Morse can make anything if you know what you want, 1904

The following is a continuation of a newspaper article about the property shop of E. L. Morse on Twenty-ninth Street in New York City. The article first appeared in The New York Times on May 8, 1904, and Mr. Morse’s property shop is long gone. I have previously posted the introduction, a bit on Morse’s career, a story of a fake fish he built,  all the skills a prop maker must possess, and making things from papier mache.

Even the manufacture of an automobile does not frighten the veteran property master. He has one tied to his ceiling. To be sure it is not a real auto with a real chauffeur and real gasoline motive power, but it looks enough like it. It is entirely of wood, wheels and all. It is constructed so that a man can sit inside, invisible, working a treadle, and making the wheels go round. The chauffeur is not alive—only a dummy. His hand stays on the lever and his head is occasionally turned by a wire worked by the man on the inside.

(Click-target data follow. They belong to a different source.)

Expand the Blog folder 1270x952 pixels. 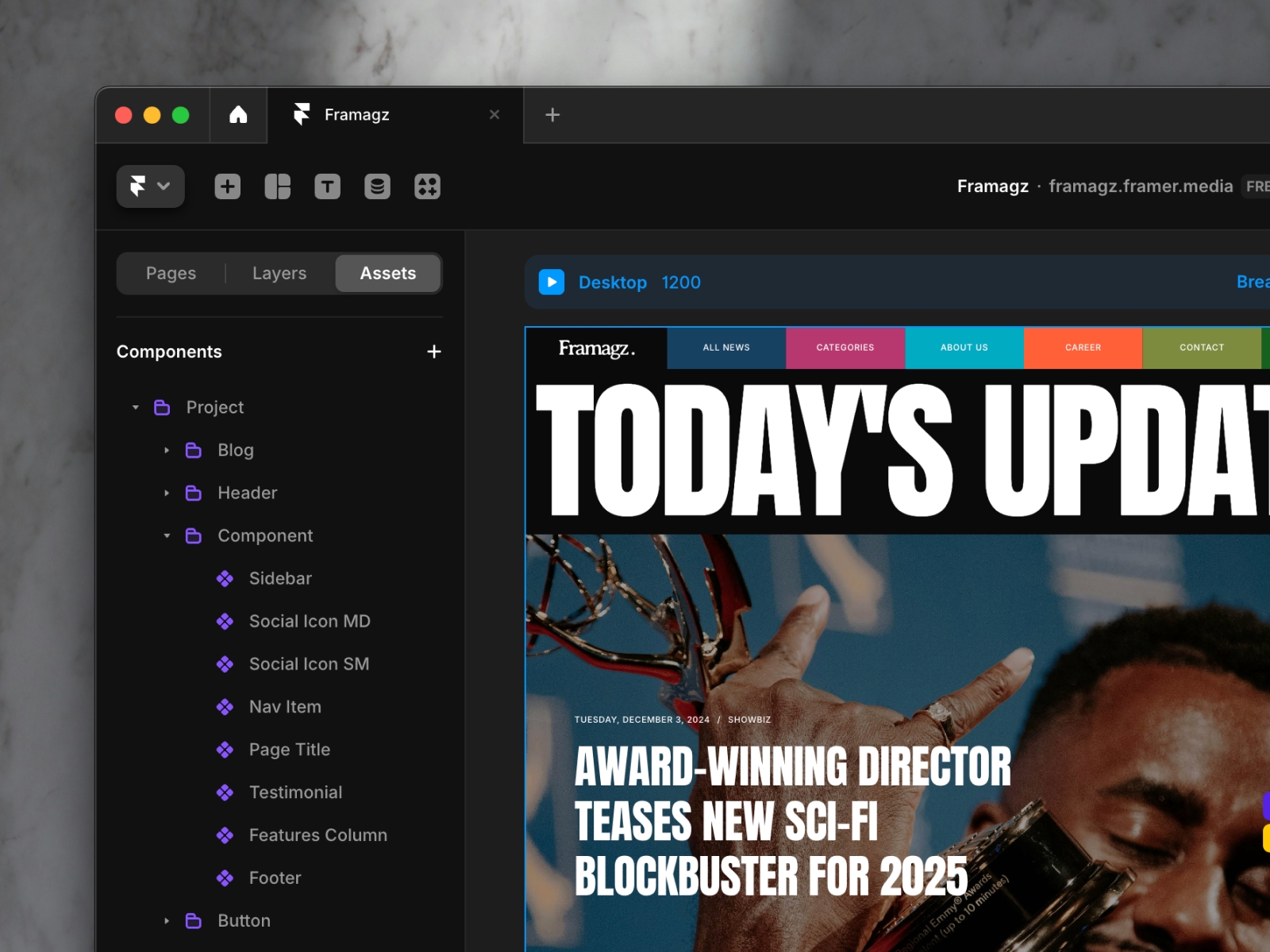(167, 450)
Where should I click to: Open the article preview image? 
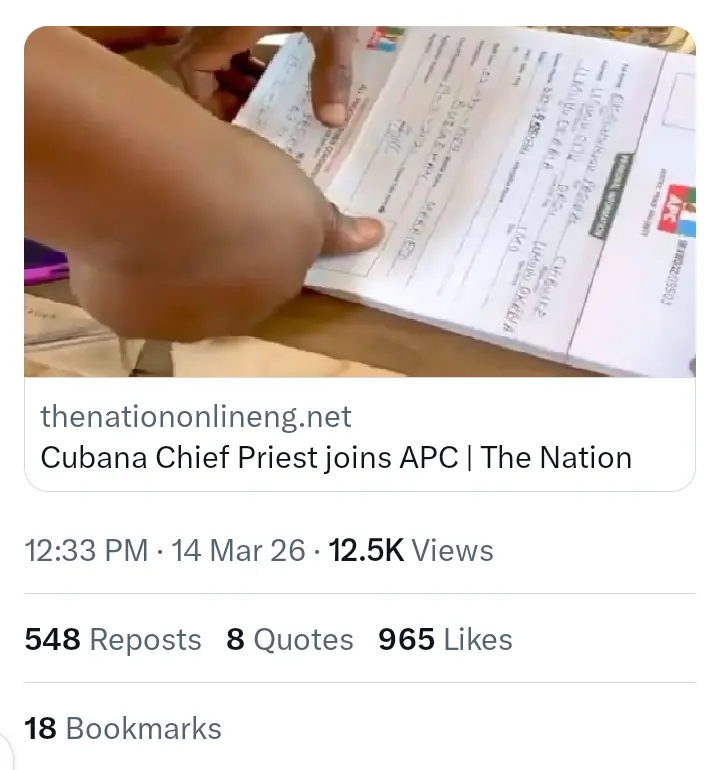[360, 200]
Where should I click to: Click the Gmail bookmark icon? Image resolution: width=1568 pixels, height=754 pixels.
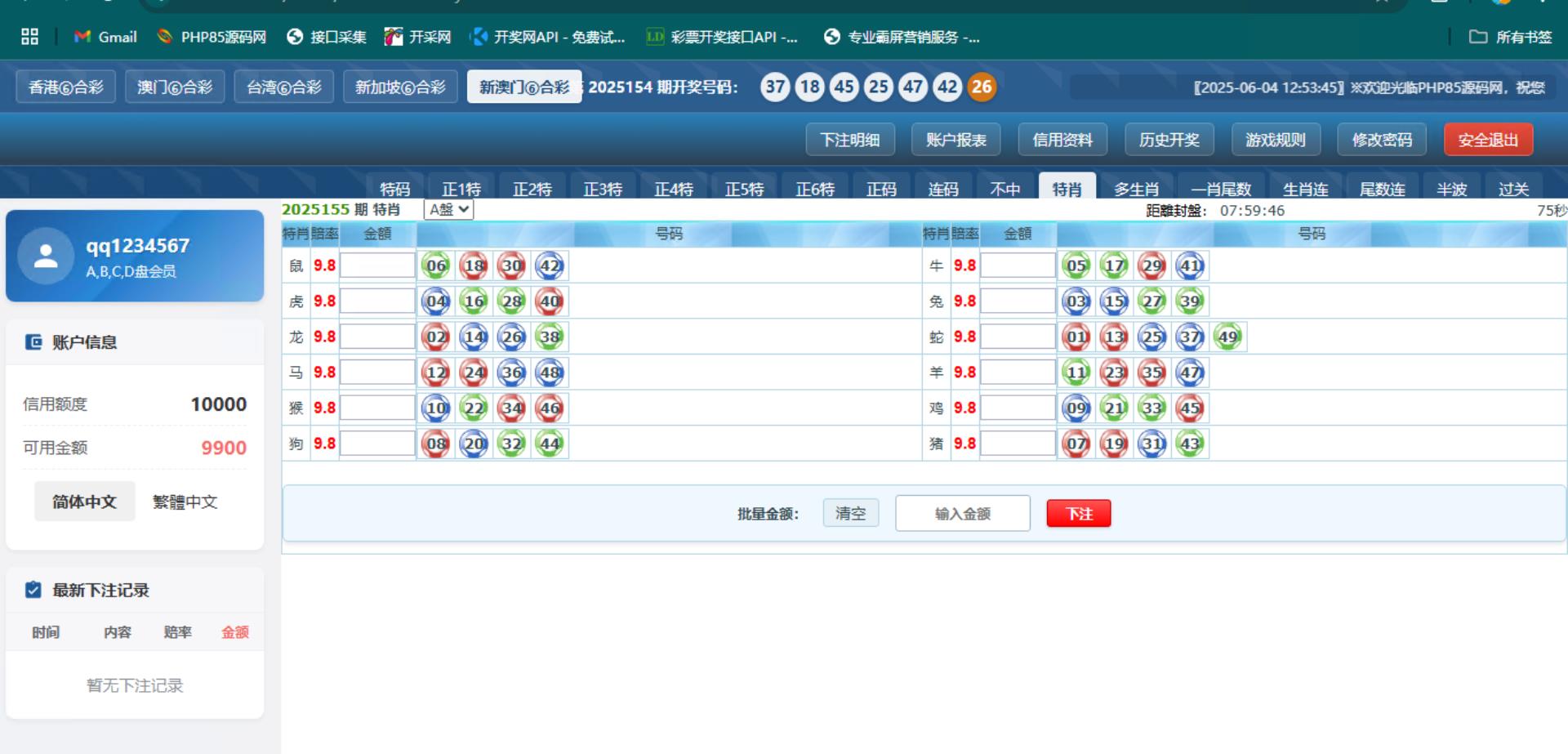pos(82,37)
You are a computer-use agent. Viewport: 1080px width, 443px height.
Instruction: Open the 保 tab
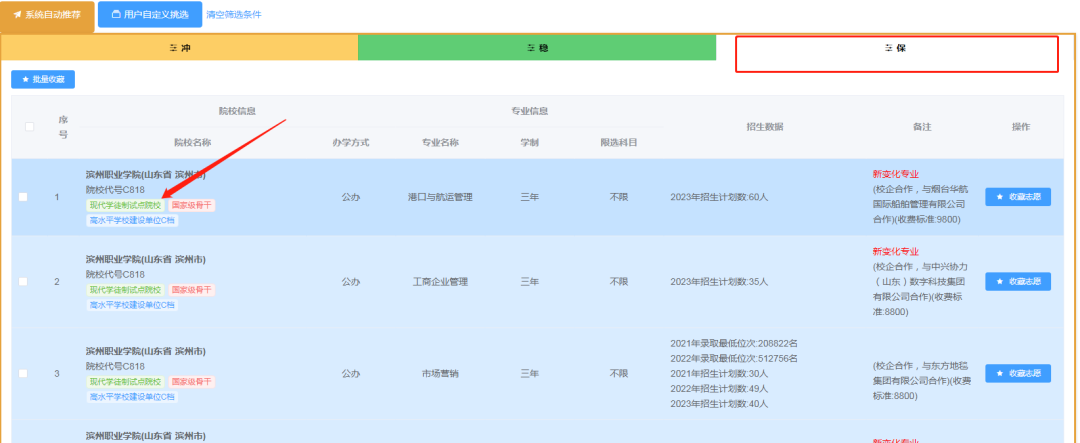[896, 48]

“I don’t want the thing,” says the old maker. “The man who ordered it owes $50 on it, and the sooner he brings the cash and takes his auto away the better I’ll like it.”

“Speaking of people ordering things,” he continues, “you don’t know what a crazy man is until you see some fool vaudeville manager come here and try to get me to make things for him.

“He hasn’t the slightest idea of how anything’s made, and he couldn’t draw a straight line or cut the peeling off an apple. But he’s seen a picture in some Sunday paper and takes a notion he would like to have something like it for a show. He comes in and tries to tell me what he wants. All he can do is to wave his hands about and say: ‘Well, you know what I want.’ Of course I don’t know, and I generally end by letting the man know I think he’s crazy—which he is. Then he leaves, thinking I’m a hopeless fool because I can’t make what he wants. And he doesn’t even know what it is!”

This article first appeared in the New York Times, May 8, 1904.